╔══

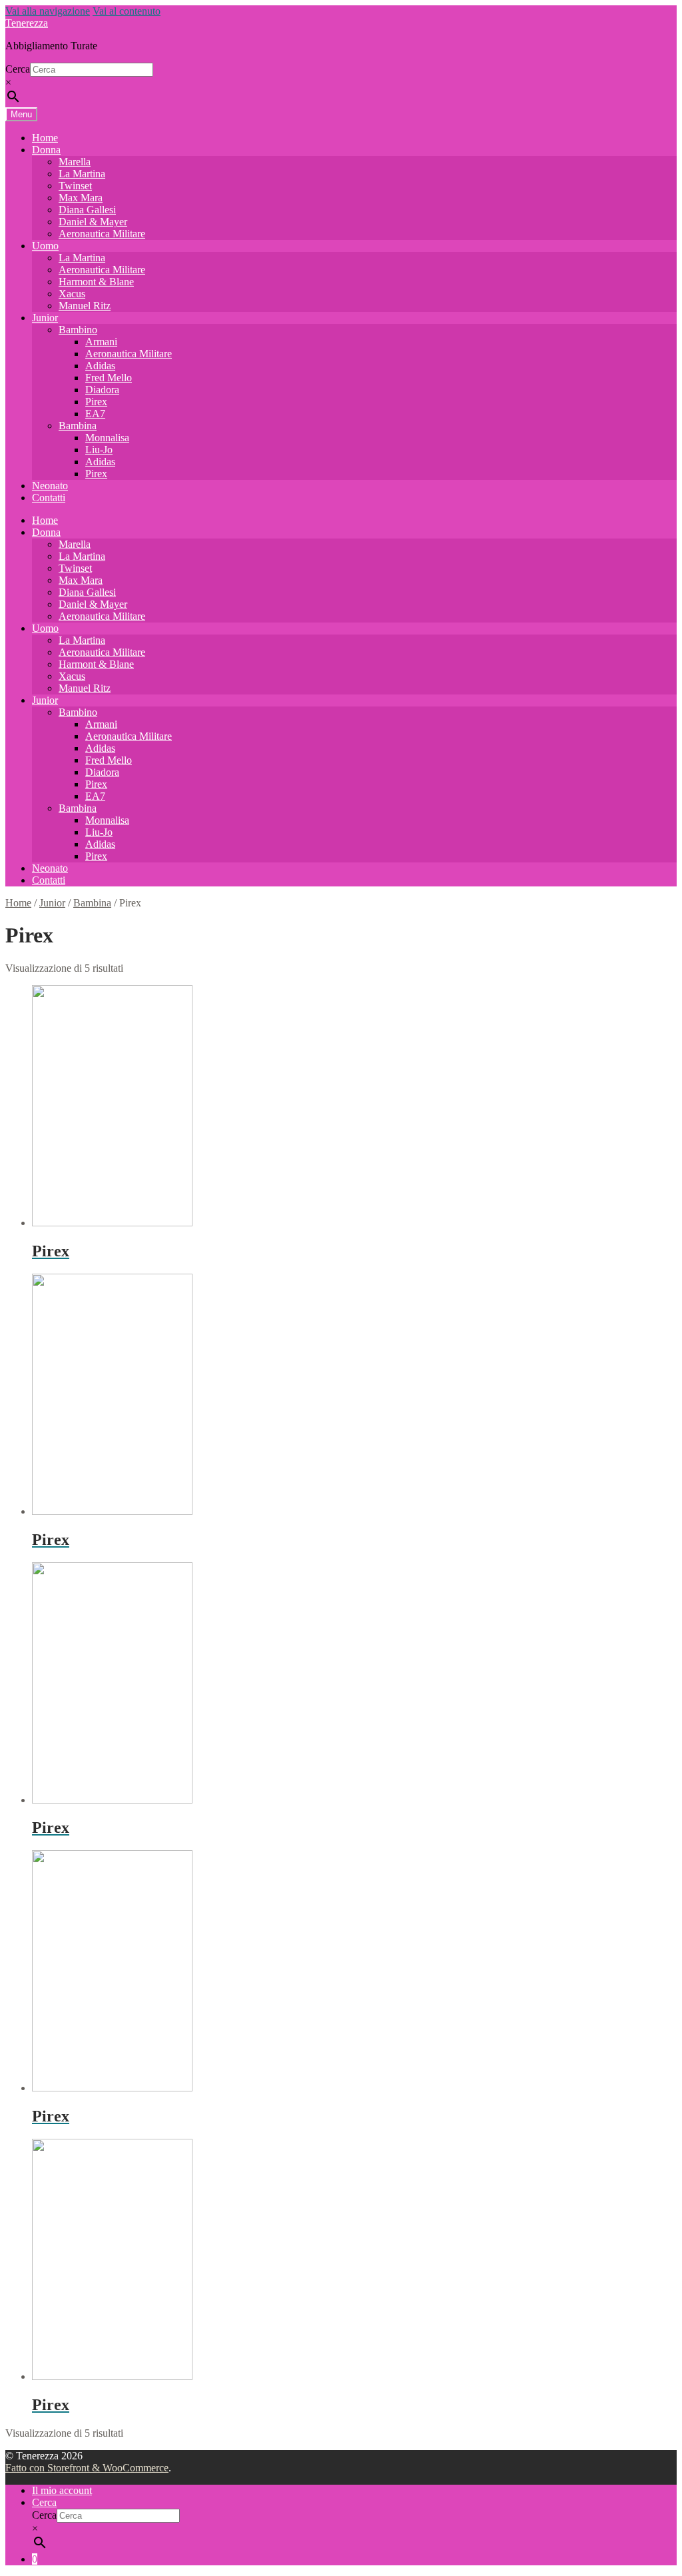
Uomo (45, 245)
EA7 (95, 413)
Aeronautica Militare (102, 233)
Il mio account (62, 2490)
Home (45, 137)
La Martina (82, 173)
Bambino (78, 329)
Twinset (75, 185)
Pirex (96, 401)
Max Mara (81, 197)
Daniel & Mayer (93, 221)
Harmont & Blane (96, 281)
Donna (46, 149)
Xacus (72, 293)
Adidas (100, 365)
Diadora (102, 389)
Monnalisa (107, 437)
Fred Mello (108, 377)
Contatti (48, 497)
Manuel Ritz (85, 305)
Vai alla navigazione (47, 11)
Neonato (50, 485)
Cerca (17, 69)
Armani (101, 341)
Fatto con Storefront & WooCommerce (87, 2467)
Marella (75, 161)
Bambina (78, 425)
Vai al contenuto (127, 11)
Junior (45, 317)
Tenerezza (26, 23)
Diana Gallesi (87, 209)
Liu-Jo (99, 449)
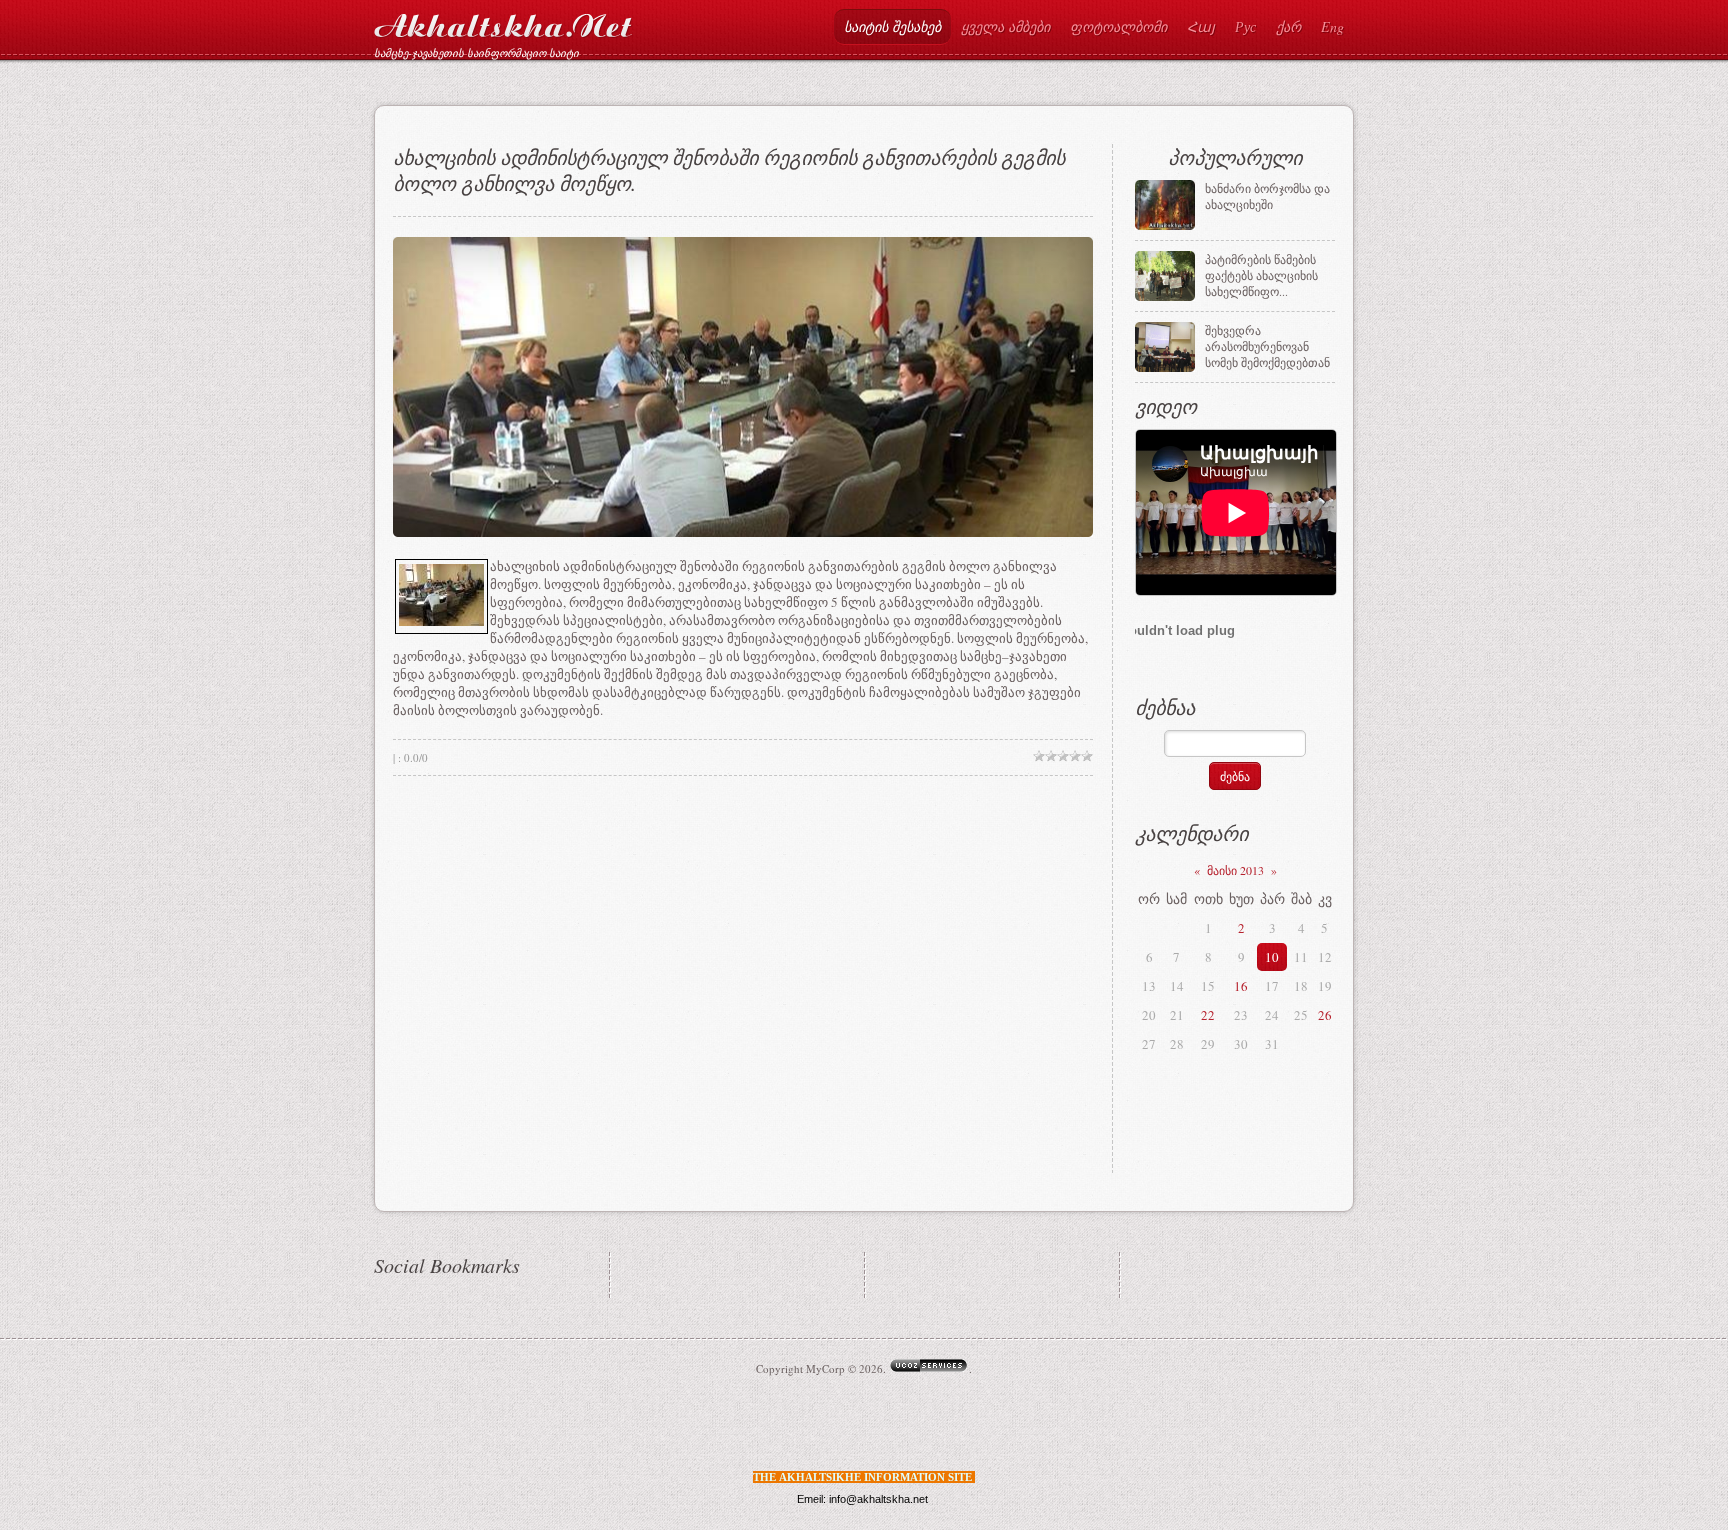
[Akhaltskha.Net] (503, 21)
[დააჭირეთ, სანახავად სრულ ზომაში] (441, 621)
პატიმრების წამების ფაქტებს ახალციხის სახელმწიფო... (1261, 275)
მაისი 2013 (1235, 870)
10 (1272, 957)
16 (1241, 986)
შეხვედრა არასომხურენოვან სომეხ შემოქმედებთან (1267, 346)
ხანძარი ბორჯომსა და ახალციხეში (1267, 196)
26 (1325, 1015)
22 (1208, 1015)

╚══

> Problem to solve
The finished answer is an exact repetition of the listing, with every picture removed.

> Answer box
Uomo (45, 245)
EA7 (95, 413)
Aeronautica Militare (102, 233)
Il mio account (62, 2490)
Home (45, 137)
La Martina (82, 173)
Bambino (78, 329)
Twinset (75, 185)
Pirex (96, 401)
Max Mara (81, 197)
Daniel & Mayer (93, 221)
Harmont & Blane (96, 281)
Donna (46, 149)
Xacus (72, 293)
Adidas (100, 365)
Diadora (102, 389)
Monnalisa (107, 437)
Fred Mello (108, 377)
Contatti (48, 497)
Manuel Ritz (85, 305)
Vai alla navigazione (47, 11)
Neonato (50, 485)
Cerca (17, 69)
Armani (101, 341)
Fatto con Storefront & WooCommerce (87, 2467)
Marella (75, 161)
Bambina (78, 425)
Vai al contenuto (127, 11)
Junior (45, 317)
Tenerezza (26, 23)
Diana Gallesi (87, 209)
Liu-Jo (99, 449)
[Akhaltskha.Net] (503, 21)
[დააჭირეთ, სანახავად სრულ ზომაში] (441, 621)
პატიმრების წამების ფაქტებს ახალციხის სახელმწიფო... (1261, 275)
მაისი 2013 (1235, 870)
10 (1272, 957)
16 (1241, 986)
შეხვედრა არასომხურენოვან სომეხ შემოქმედებთან (1267, 346)
ხანძარი ბორჯომსა და ახალციხეში (1267, 196)
26 (1325, 1015)
22 (1208, 1015)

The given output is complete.